## INSTRUÇÕES A SEGUIR
Reproduza a passagem do texto sobre intimidade e vida privada que vai de "Em grande medida" até "outros é insignificante.", alterando "vergonhoso" para "constrangedor".

## TRECHO SELECIONADO
+ + +

Em grande medida a resposta está condicionada ao momento histórico e cultural de um dado grupo social. Os padrões de comportamento mudam com o tempo e ainda dependem do lugar. Também variam de pessoa para pessoa, pois o que para uns é vergonhoso, para outros é insignificante.
O fato é que existe uma esfera de atos, comportamentos, valores, crenças, que diz respeito exclusivamente ao indivíduo e a que se costuma denominar intimidade e vida privada. Tratam-se de conceitos abertos, aptos a serem preenchidos conforme se dá a evolução das relações humanas.
A relevância desse conjunto de relações foi reconhecida por nossa Constituição, quando estabeleceu no artigo 5º, inciso X, que “são invioláveis a intimidade, a vida privada, a honra e a imagem das pessoas”.

+ + +

## CONTEÚDO DOS DADOS
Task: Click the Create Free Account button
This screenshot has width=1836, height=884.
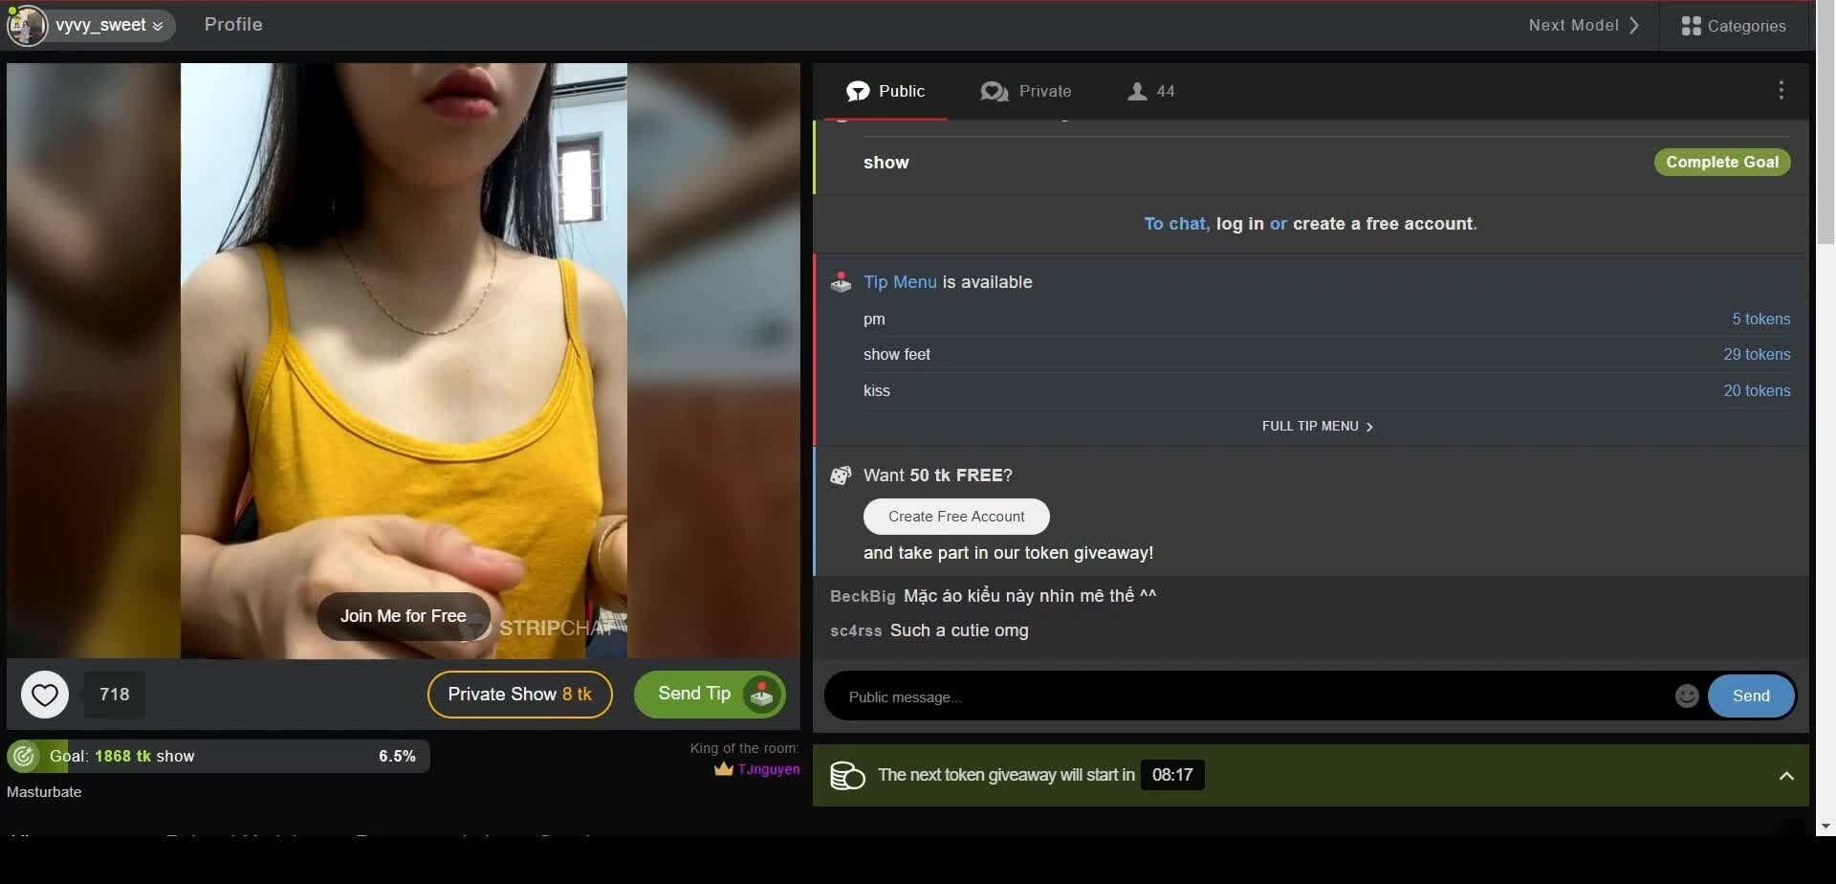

+ + +

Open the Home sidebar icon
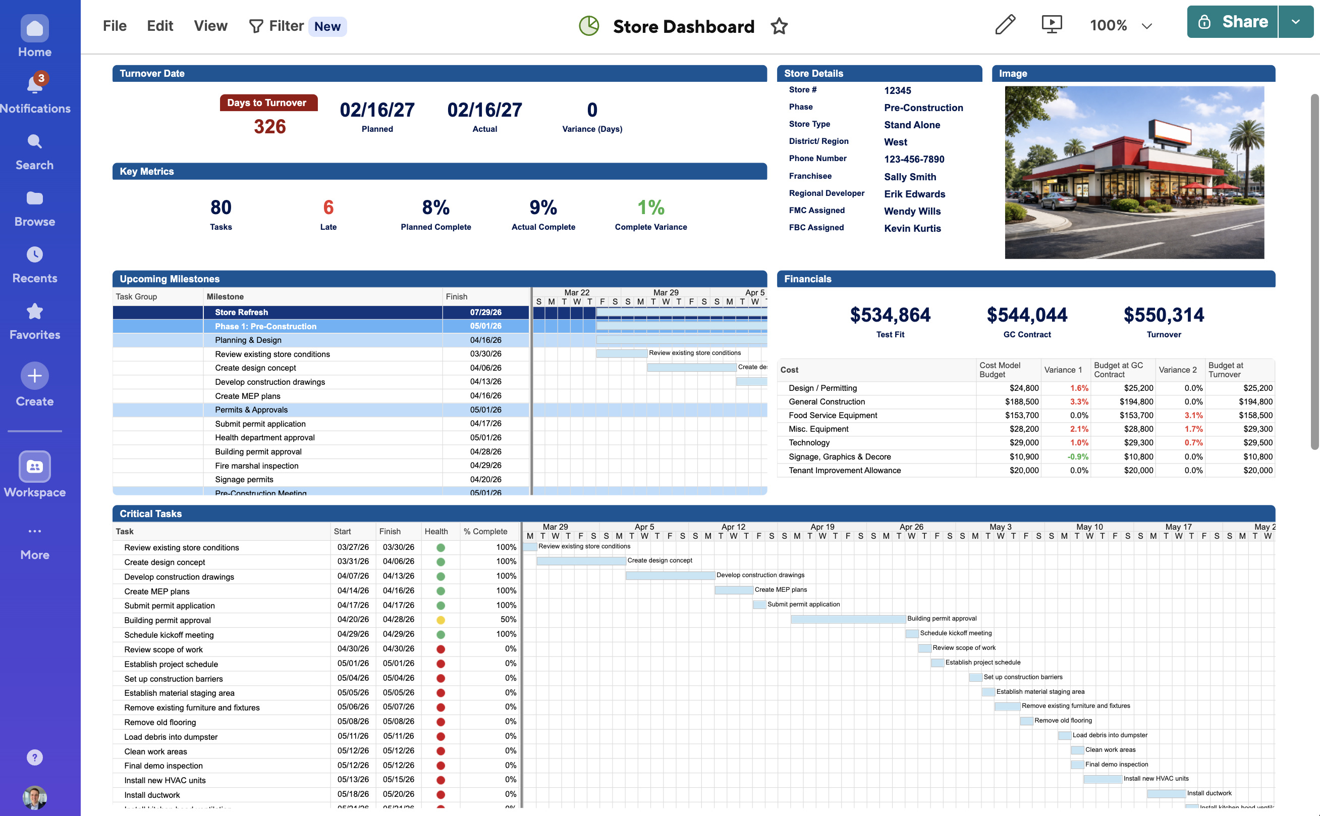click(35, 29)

+ + +

## RESULTADO DO EXERCÍCIO
Em grande medida a resposta está condicionada ao momento histórico e cultural de um dado grupo social. Os padrões de comportamento mudam com o tempo e ainda dependem do lugar. Também variam de pessoa para pessoa, pois o que para uns é constrangedor, para outros é insignificante.